Beneath this instruction is a listing. Transcribe from it only the stretch from the line with "Click the Resistance" through the line with "Check nmea in SPI Port Mask out", both end lines included, exactly as written.

--------------------

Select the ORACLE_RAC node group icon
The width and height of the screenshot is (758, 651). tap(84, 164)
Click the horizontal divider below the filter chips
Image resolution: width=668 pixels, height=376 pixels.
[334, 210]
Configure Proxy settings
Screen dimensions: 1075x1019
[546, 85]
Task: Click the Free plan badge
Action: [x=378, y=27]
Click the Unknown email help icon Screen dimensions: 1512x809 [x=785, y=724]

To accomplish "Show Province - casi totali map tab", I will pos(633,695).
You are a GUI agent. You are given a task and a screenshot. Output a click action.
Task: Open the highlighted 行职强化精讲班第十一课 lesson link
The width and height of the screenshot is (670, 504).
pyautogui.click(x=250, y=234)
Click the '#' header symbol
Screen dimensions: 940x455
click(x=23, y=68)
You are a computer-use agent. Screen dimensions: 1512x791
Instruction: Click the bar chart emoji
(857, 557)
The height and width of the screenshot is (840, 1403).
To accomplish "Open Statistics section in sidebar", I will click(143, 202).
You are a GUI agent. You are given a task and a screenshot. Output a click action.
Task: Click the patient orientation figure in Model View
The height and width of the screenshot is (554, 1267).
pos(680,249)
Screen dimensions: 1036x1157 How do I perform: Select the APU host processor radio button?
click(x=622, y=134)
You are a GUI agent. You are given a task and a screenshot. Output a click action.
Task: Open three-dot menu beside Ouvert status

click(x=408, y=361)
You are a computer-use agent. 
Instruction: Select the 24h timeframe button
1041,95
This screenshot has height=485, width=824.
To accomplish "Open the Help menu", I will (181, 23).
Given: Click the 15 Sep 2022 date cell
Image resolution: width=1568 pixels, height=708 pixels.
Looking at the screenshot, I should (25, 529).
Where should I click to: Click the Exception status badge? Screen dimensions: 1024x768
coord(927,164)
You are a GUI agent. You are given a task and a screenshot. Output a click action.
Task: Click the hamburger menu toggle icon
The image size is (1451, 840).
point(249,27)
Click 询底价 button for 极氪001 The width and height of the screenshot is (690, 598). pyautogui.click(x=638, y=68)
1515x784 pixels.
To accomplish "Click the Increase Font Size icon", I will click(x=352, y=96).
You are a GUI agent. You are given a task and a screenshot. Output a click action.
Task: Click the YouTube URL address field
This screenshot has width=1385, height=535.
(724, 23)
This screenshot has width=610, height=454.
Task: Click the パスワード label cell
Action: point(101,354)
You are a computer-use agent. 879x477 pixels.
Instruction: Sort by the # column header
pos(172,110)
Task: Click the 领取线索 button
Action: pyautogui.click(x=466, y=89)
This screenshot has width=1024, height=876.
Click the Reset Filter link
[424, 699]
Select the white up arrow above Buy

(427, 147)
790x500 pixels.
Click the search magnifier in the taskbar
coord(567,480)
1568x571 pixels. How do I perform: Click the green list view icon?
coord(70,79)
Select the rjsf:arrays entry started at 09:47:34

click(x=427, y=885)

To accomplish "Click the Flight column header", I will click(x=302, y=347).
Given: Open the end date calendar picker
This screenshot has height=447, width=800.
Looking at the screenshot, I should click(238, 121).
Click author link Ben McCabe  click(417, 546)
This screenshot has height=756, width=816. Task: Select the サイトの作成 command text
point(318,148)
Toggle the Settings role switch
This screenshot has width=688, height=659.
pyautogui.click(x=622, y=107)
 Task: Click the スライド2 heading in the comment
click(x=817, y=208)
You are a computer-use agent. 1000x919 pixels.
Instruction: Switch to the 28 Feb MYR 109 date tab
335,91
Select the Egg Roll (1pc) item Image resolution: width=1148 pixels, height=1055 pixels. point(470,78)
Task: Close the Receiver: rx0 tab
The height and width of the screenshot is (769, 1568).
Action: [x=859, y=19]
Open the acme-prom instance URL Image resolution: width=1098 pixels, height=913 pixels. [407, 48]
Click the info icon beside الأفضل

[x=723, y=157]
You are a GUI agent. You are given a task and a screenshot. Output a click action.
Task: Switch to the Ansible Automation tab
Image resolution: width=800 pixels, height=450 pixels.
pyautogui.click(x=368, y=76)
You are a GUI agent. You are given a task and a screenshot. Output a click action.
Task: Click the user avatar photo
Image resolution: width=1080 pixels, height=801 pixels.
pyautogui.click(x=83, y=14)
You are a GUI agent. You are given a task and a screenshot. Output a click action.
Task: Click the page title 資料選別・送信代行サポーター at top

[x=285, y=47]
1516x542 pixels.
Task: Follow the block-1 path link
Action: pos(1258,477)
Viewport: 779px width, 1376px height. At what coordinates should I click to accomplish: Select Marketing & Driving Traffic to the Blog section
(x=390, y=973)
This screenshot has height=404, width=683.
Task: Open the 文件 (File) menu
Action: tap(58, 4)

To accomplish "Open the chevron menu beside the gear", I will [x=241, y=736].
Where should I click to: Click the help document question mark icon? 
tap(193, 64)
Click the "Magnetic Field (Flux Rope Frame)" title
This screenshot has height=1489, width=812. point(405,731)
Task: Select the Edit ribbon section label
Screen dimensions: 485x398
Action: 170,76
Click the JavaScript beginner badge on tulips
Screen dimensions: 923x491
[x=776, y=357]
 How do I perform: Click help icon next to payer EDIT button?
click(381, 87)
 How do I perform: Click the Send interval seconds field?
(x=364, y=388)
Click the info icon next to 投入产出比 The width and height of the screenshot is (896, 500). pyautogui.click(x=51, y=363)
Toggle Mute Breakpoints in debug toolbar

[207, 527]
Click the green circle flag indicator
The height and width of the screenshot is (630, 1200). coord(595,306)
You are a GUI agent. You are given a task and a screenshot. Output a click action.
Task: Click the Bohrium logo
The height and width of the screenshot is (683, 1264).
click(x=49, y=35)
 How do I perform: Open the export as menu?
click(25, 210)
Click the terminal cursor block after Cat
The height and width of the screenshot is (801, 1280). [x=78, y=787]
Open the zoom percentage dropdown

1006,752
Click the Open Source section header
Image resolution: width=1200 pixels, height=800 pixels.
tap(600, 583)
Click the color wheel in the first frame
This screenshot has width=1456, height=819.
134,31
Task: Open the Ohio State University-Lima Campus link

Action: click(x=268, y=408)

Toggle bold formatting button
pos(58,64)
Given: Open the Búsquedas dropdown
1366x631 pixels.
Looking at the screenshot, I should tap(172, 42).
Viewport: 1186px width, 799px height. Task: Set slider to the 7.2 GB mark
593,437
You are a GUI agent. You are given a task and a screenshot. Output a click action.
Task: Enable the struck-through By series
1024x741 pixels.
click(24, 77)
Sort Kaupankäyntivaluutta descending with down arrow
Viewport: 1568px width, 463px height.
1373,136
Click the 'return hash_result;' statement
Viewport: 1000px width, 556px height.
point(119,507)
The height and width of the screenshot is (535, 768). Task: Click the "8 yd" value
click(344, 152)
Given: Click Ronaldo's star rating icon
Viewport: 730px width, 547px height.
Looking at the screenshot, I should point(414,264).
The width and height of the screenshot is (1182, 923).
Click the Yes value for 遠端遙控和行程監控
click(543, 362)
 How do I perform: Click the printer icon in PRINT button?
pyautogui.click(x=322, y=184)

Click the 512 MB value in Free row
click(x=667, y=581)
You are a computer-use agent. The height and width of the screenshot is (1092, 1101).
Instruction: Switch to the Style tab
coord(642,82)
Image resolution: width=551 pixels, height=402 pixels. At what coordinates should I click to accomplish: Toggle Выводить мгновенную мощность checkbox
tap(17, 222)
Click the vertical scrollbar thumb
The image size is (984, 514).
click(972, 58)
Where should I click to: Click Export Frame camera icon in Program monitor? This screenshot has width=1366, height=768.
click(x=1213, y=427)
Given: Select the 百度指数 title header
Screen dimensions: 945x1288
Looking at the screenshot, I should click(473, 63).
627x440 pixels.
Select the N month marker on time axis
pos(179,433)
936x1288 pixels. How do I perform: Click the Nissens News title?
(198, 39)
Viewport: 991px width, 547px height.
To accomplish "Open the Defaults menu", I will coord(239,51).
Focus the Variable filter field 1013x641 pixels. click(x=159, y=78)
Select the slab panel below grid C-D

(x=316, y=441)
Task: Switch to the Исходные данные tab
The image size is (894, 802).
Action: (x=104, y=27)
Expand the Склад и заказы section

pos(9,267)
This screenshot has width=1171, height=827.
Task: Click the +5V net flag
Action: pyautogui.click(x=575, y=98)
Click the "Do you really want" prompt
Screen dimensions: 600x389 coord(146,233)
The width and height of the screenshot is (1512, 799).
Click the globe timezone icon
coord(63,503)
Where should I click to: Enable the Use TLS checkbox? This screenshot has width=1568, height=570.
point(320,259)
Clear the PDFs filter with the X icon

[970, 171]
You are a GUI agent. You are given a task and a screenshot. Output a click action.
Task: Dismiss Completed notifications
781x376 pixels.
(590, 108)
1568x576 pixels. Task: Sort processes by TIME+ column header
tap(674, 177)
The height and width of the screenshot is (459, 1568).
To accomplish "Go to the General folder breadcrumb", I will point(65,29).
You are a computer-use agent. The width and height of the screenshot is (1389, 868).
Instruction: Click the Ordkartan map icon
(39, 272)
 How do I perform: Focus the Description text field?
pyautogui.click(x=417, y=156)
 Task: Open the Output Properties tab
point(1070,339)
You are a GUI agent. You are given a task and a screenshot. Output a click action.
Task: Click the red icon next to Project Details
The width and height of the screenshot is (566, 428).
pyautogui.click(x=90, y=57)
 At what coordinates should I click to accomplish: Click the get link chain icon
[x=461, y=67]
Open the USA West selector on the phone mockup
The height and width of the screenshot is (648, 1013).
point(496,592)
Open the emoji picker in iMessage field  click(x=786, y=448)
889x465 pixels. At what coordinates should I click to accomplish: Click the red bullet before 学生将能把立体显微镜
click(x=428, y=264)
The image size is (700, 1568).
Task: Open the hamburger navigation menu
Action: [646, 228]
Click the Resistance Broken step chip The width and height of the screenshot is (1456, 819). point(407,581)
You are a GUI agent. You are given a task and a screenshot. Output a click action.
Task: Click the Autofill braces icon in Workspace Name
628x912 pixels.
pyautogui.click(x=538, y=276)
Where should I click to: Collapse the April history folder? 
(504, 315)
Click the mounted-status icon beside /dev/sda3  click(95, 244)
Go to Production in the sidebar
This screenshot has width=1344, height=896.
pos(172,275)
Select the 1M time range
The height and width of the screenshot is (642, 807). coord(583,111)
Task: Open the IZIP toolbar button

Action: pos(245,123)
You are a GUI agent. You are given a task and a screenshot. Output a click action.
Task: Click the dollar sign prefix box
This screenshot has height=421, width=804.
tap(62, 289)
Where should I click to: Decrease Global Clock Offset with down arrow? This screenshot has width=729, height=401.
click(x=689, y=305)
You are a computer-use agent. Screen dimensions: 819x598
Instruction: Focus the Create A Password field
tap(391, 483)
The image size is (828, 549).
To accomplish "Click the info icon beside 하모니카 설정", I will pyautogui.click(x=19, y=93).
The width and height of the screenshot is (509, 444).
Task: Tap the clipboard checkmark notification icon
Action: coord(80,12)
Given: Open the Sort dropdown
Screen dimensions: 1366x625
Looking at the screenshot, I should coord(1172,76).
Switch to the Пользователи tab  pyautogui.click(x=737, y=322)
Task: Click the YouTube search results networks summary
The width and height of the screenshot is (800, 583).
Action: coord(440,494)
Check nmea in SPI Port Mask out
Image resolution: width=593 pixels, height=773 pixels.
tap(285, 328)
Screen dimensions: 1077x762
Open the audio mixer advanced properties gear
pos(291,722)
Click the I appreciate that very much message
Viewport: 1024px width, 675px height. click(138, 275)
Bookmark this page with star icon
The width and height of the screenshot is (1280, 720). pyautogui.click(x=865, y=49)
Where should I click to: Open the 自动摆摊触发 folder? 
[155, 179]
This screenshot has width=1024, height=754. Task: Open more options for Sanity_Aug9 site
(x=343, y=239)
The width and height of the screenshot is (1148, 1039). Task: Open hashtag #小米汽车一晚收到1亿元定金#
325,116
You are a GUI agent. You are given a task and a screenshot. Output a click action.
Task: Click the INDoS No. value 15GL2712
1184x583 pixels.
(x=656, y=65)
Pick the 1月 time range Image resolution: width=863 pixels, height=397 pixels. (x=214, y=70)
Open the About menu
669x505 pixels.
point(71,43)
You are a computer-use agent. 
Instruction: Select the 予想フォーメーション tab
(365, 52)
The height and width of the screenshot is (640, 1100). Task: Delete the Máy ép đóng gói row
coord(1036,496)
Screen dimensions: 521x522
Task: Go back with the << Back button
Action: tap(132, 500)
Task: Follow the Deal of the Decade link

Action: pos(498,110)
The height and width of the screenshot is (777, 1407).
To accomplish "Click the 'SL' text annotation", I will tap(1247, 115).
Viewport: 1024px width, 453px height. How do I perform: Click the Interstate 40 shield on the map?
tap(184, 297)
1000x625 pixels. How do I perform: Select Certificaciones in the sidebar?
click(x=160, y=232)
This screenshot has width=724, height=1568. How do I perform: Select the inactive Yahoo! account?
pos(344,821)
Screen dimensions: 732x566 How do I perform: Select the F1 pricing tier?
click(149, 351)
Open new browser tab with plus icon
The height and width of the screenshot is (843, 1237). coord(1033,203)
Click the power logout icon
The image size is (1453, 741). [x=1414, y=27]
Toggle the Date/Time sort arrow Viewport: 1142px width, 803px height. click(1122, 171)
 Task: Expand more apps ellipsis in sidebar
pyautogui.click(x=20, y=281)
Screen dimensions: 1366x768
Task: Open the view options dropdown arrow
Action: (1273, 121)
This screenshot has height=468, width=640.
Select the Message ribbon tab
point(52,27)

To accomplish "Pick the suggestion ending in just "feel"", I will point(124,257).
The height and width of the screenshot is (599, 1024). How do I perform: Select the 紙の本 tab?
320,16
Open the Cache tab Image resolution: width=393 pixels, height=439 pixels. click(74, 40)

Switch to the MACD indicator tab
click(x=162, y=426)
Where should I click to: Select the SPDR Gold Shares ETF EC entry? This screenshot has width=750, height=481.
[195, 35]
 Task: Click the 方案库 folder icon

--------------------

- _Response area_:
Click the Resistance Broken step chip The width and height of the screenshot is (1456, 819). point(407,581)
You are a GUI agent. You are given a task and a screenshot. Output a click action.
Task: Click the Autofill braces icon in Workspace Name
628x912 pixels.
pyautogui.click(x=538, y=276)
Where should I click to: Collapse the April history folder? 
(504, 315)
Click the mounted-status icon beside /dev/sda3  click(95, 244)
Go to Production in the sidebar
This screenshot has width=1344, height=896.
pos(172,275)
Select the 1M time range
The height and width of the screenshot is (642, 807). coord(583,111)
Task: Open the IZIP toolbar button

Action: pos(245,123)
You are a GUI agent. You are given a task and a screenshot. Output a click action.
Task: Click the dollar sign prefix box
This screenshot has height=421, width=804.
tap(62, 289)
Where should I click to: Decrease Global Clock Offset with down arrow? This screenshot has width=729, height=401.
click(x=689, y=305)
You are a computer-use agent. Screen dimensions: 819x598
Instruction: Focus the Create A Password field
tap(391, 483)
The image size is (828, 549).
To accomplish "Click the info icon beside 하모니카 설정", I will pyautogui.click(x=19, y=93).
The width and height of the screenshot is (509, 444).
Task: Tap the clipboard checkmark notification icon
Action: coord(80,12)
Given: Open the Sort dropdown
Screen dimensions: 1366x625
Looking at the screenshot, I should coord(1172,76).
Switch to the Пользователи tab  pyautogui.click(x=737, y=322)
Task: Click the YouTube search results networks summary
The width and height of the screenshot is (800, 583).
Action: coord(440,494)
Check nmea in SPI Port Mask out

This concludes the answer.